Seize heures et demie venaient à peine de sonner à l'église de l'Inconorata, ce qui, suivant le calcul italien, correspond, vers la fin de juillet, à l'heure de midi. A l'instant même et comme pour attester l'exactitude de la vieille horloge gothique, on entendit éclater tout à coup le carillon immense, universel, épouvantable, des cloches sans nombre qui ont de tout temps assourdi les oreilles napolitaines, et surtout à l'époque assez reculée où se passe cette histoire.

Après une nuit telle que nous venons de la décrire, on peut imaginer quel jour intolérable et brûlant lui avait succédé.

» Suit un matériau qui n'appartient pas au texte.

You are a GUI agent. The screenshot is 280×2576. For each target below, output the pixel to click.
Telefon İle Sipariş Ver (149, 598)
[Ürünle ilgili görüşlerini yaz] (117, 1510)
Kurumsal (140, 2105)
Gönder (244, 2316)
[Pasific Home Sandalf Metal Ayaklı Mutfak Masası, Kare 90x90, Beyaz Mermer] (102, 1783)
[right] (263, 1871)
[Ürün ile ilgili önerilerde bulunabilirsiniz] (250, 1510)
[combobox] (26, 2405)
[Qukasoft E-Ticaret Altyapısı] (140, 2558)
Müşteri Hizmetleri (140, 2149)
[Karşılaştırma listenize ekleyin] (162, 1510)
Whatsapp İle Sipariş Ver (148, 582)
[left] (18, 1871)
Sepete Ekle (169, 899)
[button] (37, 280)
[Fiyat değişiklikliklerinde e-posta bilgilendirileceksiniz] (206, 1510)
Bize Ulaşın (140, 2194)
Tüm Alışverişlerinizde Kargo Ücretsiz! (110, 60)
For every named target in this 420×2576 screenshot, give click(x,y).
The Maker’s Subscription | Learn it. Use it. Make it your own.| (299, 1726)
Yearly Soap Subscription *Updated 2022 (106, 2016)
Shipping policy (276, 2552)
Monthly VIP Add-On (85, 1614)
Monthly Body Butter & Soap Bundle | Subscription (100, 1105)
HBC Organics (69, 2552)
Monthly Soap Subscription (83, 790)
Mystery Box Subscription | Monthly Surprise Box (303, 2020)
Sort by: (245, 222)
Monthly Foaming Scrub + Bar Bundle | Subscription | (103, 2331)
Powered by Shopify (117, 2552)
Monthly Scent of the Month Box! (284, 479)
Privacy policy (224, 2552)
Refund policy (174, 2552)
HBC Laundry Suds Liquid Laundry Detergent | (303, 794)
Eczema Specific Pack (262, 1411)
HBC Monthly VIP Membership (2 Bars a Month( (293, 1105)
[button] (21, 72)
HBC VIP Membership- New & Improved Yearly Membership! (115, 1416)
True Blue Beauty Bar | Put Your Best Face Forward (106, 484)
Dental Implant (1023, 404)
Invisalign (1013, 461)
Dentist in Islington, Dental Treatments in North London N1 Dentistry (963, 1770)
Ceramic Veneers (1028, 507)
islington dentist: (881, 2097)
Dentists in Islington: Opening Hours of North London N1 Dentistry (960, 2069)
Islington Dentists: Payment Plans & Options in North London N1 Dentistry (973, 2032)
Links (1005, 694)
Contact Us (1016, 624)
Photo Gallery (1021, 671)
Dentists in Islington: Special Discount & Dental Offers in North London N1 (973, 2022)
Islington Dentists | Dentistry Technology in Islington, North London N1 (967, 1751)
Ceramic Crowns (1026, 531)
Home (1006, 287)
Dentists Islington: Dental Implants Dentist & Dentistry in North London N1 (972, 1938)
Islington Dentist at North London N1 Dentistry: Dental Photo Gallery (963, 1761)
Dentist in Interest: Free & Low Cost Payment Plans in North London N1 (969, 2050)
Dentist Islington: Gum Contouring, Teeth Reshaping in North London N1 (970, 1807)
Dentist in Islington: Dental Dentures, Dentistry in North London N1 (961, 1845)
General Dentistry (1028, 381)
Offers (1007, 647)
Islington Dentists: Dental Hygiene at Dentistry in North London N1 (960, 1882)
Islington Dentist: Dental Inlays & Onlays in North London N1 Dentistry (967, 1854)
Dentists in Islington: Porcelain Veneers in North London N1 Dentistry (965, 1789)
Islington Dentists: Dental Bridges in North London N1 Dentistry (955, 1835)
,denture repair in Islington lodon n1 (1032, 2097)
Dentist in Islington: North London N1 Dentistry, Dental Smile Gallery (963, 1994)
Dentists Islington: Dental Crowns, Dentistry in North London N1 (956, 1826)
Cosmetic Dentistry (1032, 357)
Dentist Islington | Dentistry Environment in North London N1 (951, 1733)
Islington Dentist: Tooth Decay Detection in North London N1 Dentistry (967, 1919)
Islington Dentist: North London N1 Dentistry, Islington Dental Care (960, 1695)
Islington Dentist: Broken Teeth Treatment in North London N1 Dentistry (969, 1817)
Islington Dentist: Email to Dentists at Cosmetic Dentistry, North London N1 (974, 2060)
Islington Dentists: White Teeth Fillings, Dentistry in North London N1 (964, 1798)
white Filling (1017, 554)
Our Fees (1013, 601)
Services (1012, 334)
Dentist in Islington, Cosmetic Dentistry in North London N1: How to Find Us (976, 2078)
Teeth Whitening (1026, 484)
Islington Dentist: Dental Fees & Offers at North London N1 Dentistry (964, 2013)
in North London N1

Cependant, dans les quartiers situés sur les bords de la mer, la chaleur était moins suffoquante. Une brise presque insensible et n'ayant pas assez de force pour rider la surface du golfe, paraissait suffire aux poumons de ces hommes habitués à une température littéralement infernale. Le plus mince filet d'ombre projeté par le fût d'une colonne ou par le rebord d'une fenêtre, un éventail improvisé avec quelques branches de laurier rose, la vue de ces eaux calmes et limpides, qui invitaient le plongeur avec tout l'attrait d'une jeune fille souriante et coquette, c'était plus qu'il n'en fallait aux Napolitains pour défier la canicule et prendre la vie en patience.

Au reste, on avait pris toutes les précautions d'usage dans nos grandes solennités pour garantir une partie de la ville contre cette pluie de feu que le lion céleste laisse tomber sur les peuples abattus, en secouant sa crinière. Toutes les rues qui s'étendaient de la royale demeure de Castel-Nuovo jusqu'à l'église du Carmine, étaient abritées par d'énormes tentes carrelées de mille couleurs; des fleurs et des arbustes jonchaient le pavé sur lequel, par une recherche tout à fait sybaritique, on avait étendu une double couche de sable fin et humide; des fontaines bâclées à la hâte, à l'aide de trois ou quatre tonneaux superposés soufflaient, par la bouche de leurs tritons de plâtre, une cascade argentée, et remplissaient le double office de rafraîchir l'atmosphère et d'arroser les passans.

Tous ces apprêts annonçaient évidemment quelque fête extraordinaire, quelque réjouissance publique, l'accomplissement d'un devoir impérieux et solennel qu'on n'avait pas jugé à propos de différer à un moment plus propice. En effet, la régente Jeanne de Duras, nièce de la terrible Jeanne Ire, d'homicide et adultère mémoire après avoir reçu à son lever les grands-officiers de la couronne et les principaux barons du royaume, s'était rendue, en grande pompe et suivie de toute sa cour, à l'église de Sainte-Marie-du-Mont-Carmel, pour remercier l'effigie miraculeuse qu'on y vénère de la double victoire remportée par son frère et seigneur, Ladislas Ier, roi de Hongrie, de Jérusalem et de Sicile.

La nouvelle n'était arrivée que la veille, et aussitôt l'ordre avait été donné d'en instruire le peuple par une fête improvisée, et d'en rendre grâce à Dieu par une cérémonie pieuse et solennelle, ce qui prouvait à la fois la dévotion de Jeanne et son immense amour fraternel.

Le cortège avait déjà, une première fois, traversé les quais pour se rendre à la place du marché; et la foule, dont la curiosité était loin d'avoir été satisfaite par ce premier spectacle, attendait impatiemment le retour de la brillante cavalcade.

Cependant quelques groupes, plus insoucians ou dédaigneux, se détachaient de la masse des spectateurs et vaquaient à leur besogne, complètement étrangers à tout le bruit qui se faisait autour d'eux, exception d'autant plus frappante qu'elle faisait contraste avec la curiosité générale. C'était un à parte dans ce chœur de cris de toute espèce, un horizon de tableau en désaccord avec les premiers plans, contre toutes les règles de l'art, et, disons mieux, de la nature.

Un de ces groupes était formé par une douzaine de pêcheurs qu'on reconnaissait aisément à leur teint bruni par le hâle, à leurs longs bonnets rouges, et à la mélodie douce et monotone dont ils se berçaient lentement en tirant leurs filets de la mer.